April 20, 2006 10:12 AM PDT

U.S. attorney general calls for 'reasonable' data retention

ALEXANDRIA, Va.--The failure of some Internet service providers to retain user logs for a "reasonable amount of time" is hampering investigations into gruesome online sex crimes, U.S. Attorney General Alberto Gonzales said Thursday, indicating that new data retention rules may be on the way.

"The investigation and prosecution of child predators depends critically on the availability of evidence that is often in the hands of Internet service providers," Gonzales said in a morning speech to staff at the National Center for Missing and Exploited Children headquarters here.

"Record retention by Internet service providers (that is) consistent with the legitimate privacy rights of Americans is an issue that must be addressed," he added.

CNET News.com was the first to report last June that the Justice Department was quietly shopping around the idea of legally required data retention. In a move that may have led to broader interest inside the United States, the European Parliament last December approved such a requirement for Internet, telephone and voice over Internet Protocol (VoIP) providers.

Congress is now considering policy changes, as News.com reported last week. At least one U.S. House of Representatives leader indicated he is mulling legislation that would require data retention. The topic surfaced at two hearings--convened recently by a House subcommittee--about online sexual exploitation and child pornography. Investigators of Internet sex crimes said they would like to see at least several months--and ideally, a year or more--of mandatory records retention.

The Justice Department and the Federal Bureau of Investigation took heat from subcommittee politicians for failing to send representatives to either hearing. Gonzales' talk was likely an attempt to show that the Bush administration is serious about taking new steps to root out child pornography. His remarks focused largely on what he termed an "epidemic" in the movies and images depicting the sexual abuse of children, exacerbated by the Internet's ability to create an anonymous haven for pedophiles.

The attorney general didn't indicate how long of a data-retention period he would support or whether he favored new legislation enforcing such a requirement. He said he has asked Justice Department advisers to come up with recommendations and would "personally" call the CEOs of Internet service providers "to solicit their input and assistance."

Mandatory data retention remains a controversial topic. Privacy advocates generally fear that such a law would allow police to obtain records of e-mail chatter, Web browsing or chat-room activity that normally would have been discarded after a few months--or not kept in the first place. Right now, Internet service providers typically discard any log file they don't need for business purposes, such as network monitoring, fraud prevention or billing disputes.

### [Given information]
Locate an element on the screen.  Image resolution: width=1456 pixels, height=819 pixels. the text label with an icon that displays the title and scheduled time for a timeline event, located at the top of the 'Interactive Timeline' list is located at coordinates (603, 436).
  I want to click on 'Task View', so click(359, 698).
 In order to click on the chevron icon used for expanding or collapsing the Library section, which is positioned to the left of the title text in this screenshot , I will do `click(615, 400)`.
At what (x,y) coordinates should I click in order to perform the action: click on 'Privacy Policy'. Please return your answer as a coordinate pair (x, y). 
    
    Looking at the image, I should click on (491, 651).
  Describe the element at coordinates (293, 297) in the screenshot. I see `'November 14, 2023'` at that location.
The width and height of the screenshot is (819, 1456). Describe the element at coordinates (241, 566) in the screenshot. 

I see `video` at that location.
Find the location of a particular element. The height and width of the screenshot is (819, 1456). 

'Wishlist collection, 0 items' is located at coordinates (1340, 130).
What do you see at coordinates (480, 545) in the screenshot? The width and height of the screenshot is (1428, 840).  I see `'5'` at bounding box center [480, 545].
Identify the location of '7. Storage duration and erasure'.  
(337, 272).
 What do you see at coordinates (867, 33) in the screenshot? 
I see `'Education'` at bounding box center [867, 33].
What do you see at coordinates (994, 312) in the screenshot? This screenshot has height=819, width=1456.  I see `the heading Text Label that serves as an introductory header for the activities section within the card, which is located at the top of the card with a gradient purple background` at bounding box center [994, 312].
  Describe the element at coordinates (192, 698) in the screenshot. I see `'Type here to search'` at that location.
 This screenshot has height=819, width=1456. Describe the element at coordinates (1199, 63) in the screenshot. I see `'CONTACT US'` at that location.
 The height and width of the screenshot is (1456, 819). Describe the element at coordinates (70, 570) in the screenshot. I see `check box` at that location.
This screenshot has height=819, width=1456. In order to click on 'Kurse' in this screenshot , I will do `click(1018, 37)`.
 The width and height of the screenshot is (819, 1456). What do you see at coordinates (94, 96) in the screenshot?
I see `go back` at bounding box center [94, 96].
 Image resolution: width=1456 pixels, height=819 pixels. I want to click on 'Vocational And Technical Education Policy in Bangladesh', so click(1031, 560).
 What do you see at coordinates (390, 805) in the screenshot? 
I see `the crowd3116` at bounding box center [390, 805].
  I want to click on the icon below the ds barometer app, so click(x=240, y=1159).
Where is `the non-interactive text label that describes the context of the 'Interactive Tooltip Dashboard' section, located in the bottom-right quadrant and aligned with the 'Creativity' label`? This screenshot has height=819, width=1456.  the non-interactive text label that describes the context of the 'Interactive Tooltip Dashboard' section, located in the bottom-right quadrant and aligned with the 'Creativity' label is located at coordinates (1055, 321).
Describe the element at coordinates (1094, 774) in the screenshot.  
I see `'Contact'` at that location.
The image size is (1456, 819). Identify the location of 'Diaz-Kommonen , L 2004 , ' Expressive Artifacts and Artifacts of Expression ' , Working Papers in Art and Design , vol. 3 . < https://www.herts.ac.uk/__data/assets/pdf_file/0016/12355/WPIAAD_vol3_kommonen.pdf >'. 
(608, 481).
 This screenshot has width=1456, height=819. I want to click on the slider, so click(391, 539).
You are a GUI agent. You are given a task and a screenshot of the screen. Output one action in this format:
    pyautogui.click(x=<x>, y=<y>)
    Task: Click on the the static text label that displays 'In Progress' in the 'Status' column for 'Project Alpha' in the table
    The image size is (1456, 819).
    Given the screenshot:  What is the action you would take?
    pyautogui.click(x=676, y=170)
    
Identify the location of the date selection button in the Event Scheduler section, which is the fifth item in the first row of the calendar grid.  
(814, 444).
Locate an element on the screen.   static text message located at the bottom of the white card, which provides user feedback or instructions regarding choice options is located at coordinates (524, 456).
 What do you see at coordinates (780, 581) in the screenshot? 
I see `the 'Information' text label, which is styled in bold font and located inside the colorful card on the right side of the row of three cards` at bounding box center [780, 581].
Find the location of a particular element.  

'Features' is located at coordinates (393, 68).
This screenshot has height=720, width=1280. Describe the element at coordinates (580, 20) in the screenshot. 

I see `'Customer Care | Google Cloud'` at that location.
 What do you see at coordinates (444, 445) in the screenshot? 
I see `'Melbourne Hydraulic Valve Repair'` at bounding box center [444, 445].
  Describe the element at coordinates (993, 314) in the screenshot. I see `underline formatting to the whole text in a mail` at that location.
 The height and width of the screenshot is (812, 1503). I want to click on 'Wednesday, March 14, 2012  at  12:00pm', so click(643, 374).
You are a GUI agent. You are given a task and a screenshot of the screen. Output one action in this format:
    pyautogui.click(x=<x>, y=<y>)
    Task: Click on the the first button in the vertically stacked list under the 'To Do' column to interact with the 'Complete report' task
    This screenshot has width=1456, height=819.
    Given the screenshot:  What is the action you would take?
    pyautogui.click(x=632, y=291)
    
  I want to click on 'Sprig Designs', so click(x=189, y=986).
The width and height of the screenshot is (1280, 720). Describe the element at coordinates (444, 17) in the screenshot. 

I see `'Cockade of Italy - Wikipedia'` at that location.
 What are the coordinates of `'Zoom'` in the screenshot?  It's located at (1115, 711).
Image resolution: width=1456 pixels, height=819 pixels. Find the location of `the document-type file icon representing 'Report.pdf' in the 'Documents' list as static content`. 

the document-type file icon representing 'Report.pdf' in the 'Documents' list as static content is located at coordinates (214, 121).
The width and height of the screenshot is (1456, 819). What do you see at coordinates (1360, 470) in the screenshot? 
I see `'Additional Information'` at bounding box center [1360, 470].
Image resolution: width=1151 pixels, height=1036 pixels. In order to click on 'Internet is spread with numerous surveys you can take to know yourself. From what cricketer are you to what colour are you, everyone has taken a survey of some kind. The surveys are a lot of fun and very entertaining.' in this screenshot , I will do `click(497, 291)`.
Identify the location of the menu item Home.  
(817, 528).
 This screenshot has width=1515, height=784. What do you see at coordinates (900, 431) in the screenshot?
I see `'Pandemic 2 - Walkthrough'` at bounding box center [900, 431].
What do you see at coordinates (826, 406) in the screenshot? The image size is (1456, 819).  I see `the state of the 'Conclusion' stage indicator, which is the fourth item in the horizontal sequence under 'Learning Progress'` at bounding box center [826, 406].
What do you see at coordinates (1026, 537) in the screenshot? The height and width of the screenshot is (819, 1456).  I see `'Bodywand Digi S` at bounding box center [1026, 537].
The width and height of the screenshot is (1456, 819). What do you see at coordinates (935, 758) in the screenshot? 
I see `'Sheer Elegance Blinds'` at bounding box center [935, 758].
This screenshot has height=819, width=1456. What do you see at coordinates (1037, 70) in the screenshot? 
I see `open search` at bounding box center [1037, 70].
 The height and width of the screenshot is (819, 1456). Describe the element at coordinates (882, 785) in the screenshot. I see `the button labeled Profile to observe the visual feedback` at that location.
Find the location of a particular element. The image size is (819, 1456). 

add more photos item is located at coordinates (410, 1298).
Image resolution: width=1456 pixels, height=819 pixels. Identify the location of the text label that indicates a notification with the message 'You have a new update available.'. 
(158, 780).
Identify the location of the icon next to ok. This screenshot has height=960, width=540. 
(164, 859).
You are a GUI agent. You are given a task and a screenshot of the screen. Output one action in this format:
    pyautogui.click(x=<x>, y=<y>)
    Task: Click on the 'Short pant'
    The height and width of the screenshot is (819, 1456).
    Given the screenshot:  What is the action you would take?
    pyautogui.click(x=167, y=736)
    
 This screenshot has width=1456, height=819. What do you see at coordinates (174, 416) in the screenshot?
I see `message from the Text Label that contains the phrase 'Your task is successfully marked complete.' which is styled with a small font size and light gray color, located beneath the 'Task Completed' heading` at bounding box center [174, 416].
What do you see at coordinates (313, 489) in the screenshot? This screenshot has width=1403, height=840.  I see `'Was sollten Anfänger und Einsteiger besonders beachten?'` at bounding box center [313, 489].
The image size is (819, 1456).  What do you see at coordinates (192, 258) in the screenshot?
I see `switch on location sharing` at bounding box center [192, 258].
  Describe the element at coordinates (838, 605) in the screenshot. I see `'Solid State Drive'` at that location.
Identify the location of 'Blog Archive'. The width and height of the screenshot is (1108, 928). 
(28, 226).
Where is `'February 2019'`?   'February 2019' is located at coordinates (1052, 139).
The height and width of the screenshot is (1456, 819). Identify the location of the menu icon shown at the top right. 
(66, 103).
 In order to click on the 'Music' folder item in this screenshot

### [Actions to take]
(1) Answer these from the data retention article:
(a) To whom did Gonzales give his morning speech?
(b) When did the European Parliament approve a data retention requirement?
(c) For what business purposes might Internet service providers keep a log file?
(2) Quote the data retention article starting at "Congress is now" and ending at "mandatory records retention.".
The entries come from a different source than the data retention article.

### [Your written answers]
(1)
(a) To staff at the National Center for Missing and Exploited Children headquarters.
(b) Last December.
(c) Network monitoring, fraud prevention or billing disputes.

(2)
Congress is now considering policy changes, as News.com reported last week. At least one U.S. House of Representatives leader indicated he is mulling legislation that would require data retention. The topic surfaced at two hearings--convened recently by a House subcommittee--about online sexual exploitation and child pornography. Investigators of Internet sex crimes said they would like to see at least several months--and ideally, a year or more--of mandatory records retention.